LA
PAIX
Article
publié dans la Lettre n° 200
LA PAIX! de Aristophane. Mise en scène
et adaptation Stéphanie Tesson. Traduction Malika Hammou. Scénographie
Chloé Fabre avec Florence Cabaret, Licinio Da Silva, Céline Larrigaldie,
Jean-Christophe Lecomte, Maxime Lombard, Laurent Maurel, Jean-Philippe
Monjot, Bruno Paviot.
Aristophane (445-385), maître athénien de la comédie, n’a que vingt
ans lorsqu’il concourt avec succès aux fêtes théâtrales de son époque
avec Les Acharniens puis, La Paix, quatre ans plus
tard. La Paix, pièce présentée au Théâtre 13, se compose
de la pièce originale Les Acharniens et d’un morceau de La
Paix. La première est davantage orientée sur la farce, la seconde
est plus onirique et fantaisiste. Si les deux pièces se complètent,
l’adaptation a fait des héros de chacune un unique personnage: Dikéopolis.
Dikéopolis, « le juste dans la cité » en grec ancien, est las d’entendre
les politiciens promettre la paix lorsqu’il ne règne que la guerre.
Ne parvenant pas à avoir raison de ses voisins, il décide d’aller
quérir la paix pour lui seul et les siens et revient avec une trêve
de trente ans. Mais il ne s’en contente pas et entreprend d’aller
la chercher là où elle se trouve, au ciel avec les Dieux, juché
sur un étrange animal, le Merdophage (trouvaille géniale de traduction
pour qualifier le Pégase de Trygée) ...
Stéphanie Tesson, malgré sa trentaine, possède un C.V à faire pâlir
d’envie plus d’un artiste, un universitaire ou un journaliste. Mais
elle possède surtout ces dons innés, une capacité d’émerveillement
et des trésors d’imagination, qui aiguillonnent son formidable talent
pour donner l’illusion à ses mises en scène, au prix de bricolages
époustouflants et insensés d’une apparente simplicité. Le choix
de monter une oeuvre d’Aristophane est dans l’ordre des choses:
elle possède la même jeunesse d’esprit, la même vitalité et une
dualité enfant-adulte qui caractérisent l’auteur. Toutes ces qualités
se retrouvent dans sa mise en scène imaginative et dynamique et
dans une disposition scénique d’une étonnante créativité. On pouvait
imaginer que la traduction du grec ancien est le domaine réservé
d’hellénistes sérieux, à la langue châtiée, au style très écrit.
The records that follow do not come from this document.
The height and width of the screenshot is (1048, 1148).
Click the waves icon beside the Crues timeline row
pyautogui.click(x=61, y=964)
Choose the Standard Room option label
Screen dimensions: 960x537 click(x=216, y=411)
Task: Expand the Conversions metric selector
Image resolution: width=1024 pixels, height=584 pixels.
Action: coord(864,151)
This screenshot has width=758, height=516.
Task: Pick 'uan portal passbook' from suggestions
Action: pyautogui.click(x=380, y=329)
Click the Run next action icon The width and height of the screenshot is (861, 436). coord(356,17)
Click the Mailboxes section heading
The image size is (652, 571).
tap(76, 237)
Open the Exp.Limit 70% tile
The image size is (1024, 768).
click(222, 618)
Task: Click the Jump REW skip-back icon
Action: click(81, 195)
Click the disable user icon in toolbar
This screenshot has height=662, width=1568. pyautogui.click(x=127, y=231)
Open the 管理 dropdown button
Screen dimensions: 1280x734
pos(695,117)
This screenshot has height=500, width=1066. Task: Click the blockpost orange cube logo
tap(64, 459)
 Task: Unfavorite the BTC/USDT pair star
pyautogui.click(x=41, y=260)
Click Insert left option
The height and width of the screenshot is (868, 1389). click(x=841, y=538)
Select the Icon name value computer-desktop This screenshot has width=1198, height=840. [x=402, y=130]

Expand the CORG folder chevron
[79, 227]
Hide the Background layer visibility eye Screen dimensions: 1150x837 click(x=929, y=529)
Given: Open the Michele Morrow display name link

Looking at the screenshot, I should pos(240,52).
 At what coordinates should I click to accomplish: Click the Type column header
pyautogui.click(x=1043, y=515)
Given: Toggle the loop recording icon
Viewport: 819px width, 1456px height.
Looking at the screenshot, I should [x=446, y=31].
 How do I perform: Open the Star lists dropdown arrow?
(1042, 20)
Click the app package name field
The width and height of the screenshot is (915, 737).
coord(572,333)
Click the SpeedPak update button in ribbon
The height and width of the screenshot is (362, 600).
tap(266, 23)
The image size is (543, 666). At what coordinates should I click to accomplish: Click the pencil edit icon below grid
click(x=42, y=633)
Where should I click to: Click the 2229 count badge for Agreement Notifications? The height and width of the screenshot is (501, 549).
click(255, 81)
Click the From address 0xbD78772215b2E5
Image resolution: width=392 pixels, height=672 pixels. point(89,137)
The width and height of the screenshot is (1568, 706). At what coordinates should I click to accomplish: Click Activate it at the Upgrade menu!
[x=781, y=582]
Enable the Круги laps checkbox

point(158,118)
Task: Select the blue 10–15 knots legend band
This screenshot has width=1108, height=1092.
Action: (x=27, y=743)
La traduction de Malika Hammou enchante et surprend car elle réunit
avec une rare spontanéité langage parlé et théâtral grâce à un texte
réactualisé, des transpositions pour le moins truculentes et directes,
une verdeur de langage agrémenté de jeux de mots dont Aristophane
avait l’habitude d’entrelarder ses pièces et qui restituent sans
doute au plus près son discours et son style. Les comédiens eux
aussi sidèrent. Rompus à tous les genres, mime, marionnettes, acrobaties,
pantomimes, comédie, ils sont époustouflants, Maxime Lombard (Dikéopolis)
en tête, mais lorsqu’on se souvient qu’il a fréquenté Philippe Caubère,
Ariane Mnouchkine et Jérôme Savary, on ne s’étonne plus!
Le théâtre de la Grèce antique représente pour le public les grandes
tragédies, les drames, la pensée profonde. En le désacralisant avec
Aristophane, c’est l’humour, la sincérité, la paillardise, la gaieté
de l’auteur qu’ils nous offrent ainsi que son comique, voire sa
satire politique, en un mot « un théâtre de la liberté ». Théâtre
13 13e.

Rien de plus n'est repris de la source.